Show every line below where "radio" can be found.

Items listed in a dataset
--- START ---
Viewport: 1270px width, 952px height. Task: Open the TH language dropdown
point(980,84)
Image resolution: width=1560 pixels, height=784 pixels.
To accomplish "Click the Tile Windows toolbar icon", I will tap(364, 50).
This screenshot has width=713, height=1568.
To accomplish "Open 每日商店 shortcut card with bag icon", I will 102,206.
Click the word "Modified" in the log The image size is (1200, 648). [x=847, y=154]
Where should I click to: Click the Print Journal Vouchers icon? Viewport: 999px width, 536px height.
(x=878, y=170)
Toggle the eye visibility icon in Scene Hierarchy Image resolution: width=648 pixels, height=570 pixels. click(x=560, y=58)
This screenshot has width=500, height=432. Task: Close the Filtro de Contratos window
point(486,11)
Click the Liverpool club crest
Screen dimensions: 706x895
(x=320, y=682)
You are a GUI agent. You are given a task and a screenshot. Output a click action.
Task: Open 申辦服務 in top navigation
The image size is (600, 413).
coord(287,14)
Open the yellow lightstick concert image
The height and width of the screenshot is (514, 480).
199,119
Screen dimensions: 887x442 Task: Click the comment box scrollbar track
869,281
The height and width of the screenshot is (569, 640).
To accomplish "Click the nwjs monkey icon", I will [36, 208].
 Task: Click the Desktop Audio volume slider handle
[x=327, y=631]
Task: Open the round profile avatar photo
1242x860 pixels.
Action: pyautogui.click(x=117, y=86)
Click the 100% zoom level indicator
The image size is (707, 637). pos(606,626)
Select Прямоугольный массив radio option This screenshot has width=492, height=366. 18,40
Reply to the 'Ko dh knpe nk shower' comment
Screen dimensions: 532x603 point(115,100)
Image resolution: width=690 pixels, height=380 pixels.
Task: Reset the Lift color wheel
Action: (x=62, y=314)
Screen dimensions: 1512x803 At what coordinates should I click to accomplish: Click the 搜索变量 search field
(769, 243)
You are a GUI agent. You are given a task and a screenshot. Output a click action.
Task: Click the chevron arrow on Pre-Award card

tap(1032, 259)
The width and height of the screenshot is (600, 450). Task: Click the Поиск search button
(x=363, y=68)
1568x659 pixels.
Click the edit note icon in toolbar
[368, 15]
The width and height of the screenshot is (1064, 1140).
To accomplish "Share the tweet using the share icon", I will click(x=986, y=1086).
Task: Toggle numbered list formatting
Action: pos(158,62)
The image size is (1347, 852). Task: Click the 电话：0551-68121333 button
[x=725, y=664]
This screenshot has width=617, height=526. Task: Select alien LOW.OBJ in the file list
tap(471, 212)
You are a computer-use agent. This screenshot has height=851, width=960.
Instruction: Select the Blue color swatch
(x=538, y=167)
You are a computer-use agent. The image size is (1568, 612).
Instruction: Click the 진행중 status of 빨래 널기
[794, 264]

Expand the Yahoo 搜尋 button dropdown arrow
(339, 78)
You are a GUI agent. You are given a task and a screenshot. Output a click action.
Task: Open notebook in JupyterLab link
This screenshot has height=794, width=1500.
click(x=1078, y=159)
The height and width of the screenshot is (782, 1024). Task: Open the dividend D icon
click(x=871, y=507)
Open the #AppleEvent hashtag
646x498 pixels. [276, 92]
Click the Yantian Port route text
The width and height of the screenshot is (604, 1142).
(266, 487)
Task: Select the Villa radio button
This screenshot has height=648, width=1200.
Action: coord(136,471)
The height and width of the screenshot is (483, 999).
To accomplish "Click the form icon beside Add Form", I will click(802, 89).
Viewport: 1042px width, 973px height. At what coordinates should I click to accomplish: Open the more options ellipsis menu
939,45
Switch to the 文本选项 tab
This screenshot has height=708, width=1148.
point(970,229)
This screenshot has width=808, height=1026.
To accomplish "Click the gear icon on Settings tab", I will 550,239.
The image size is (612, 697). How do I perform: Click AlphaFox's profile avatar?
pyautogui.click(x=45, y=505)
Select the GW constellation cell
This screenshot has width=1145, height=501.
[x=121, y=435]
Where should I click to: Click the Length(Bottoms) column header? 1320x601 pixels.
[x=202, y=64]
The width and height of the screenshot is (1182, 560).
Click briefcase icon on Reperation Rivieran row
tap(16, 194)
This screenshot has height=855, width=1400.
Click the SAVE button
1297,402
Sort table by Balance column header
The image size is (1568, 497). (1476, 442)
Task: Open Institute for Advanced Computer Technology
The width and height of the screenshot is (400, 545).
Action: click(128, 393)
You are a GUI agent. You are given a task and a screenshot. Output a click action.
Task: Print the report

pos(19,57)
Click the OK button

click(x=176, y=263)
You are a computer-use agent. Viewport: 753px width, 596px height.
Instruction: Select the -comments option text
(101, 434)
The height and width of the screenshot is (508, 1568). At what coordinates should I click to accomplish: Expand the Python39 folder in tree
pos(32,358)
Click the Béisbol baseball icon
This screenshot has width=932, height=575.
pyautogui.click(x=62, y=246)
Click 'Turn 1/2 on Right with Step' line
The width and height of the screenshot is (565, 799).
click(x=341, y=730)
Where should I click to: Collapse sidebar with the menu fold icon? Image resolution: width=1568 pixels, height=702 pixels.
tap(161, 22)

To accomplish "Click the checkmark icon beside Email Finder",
--- END ---
Task answer
Select Прямоугольный массив radio option This screenshot has width=492, height=366. 18,40
Task: Select the Villa radio button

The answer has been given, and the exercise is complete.